FIG 4.

Cytoplasmic viral particles bound by GFP-tagged Vps4A and Vps4A-EQ. PNS samples prepared from HSV- or PRV-infected Vps4A- or Vps4A-EQ-expressing cells were flowed into an imaging chamber precoated with green fluorescent microtubules. (A to D) Representative field of mRFP1-PRV particles prepared from Vps4A-EQ-expressing cells and viewed in the green (A) or red (B) channels or merged (C) and a ×4.5 magnification of the region boxed in panel C (D). White arrowheads indicate two PRV capsid-associated particles decorated by Vps4A-EQ. Scale bars in all panels represent 10 μm. (E, F) Quantitation of colocalization of mRFP1-tagged HSV and PRV capsids, respectively, with GFP-tagged Vps4A or Vps4A-EQ. Vps4A or Vps4A-EQ expression was induced at the time of infection (Pre Tet-) or from 16 h prior to infection (Pre Tet+) as indicated. Plotted values show the means and standard deviations. The fields counted and numbers of particles counted in each case were as described in the legend to Fig. 3I and J. (G) The addition of ATP did not change the numbers of Vps4A- and Vps4A-EQ-labeled HSV particles in vitro.

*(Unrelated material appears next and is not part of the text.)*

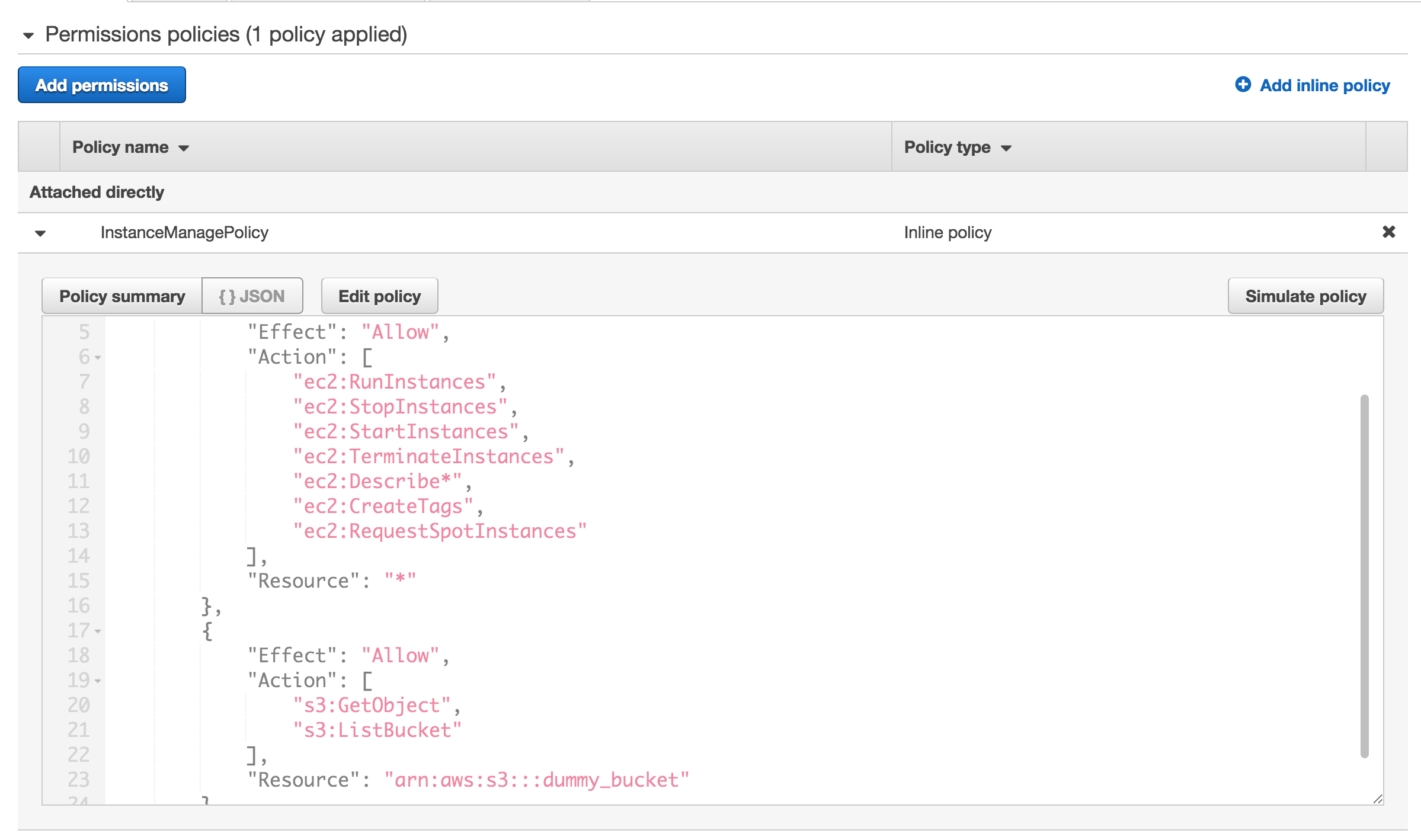Click the sort arrow beside Policy name

[x=184, y=148]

PNS samples were prepared from HSV-infected Vps4A- and Vps4A-EQ-expressing cells and then flowed into an imaging chamber precoated with microtubules, The chambers were incubated in the absence or presence of ATP, and images of microscopic fields were recorded in the red (capsid) and green (Vps4A/Vps4A-EQ) channels. Plotted values represent means and standard deviations. The total numbers of particles examined in the absence and presence of ATP, respectively, were as follows: 344 and 255 (Vps4A cells), 151 and 173 (Vps4A-EQ cells).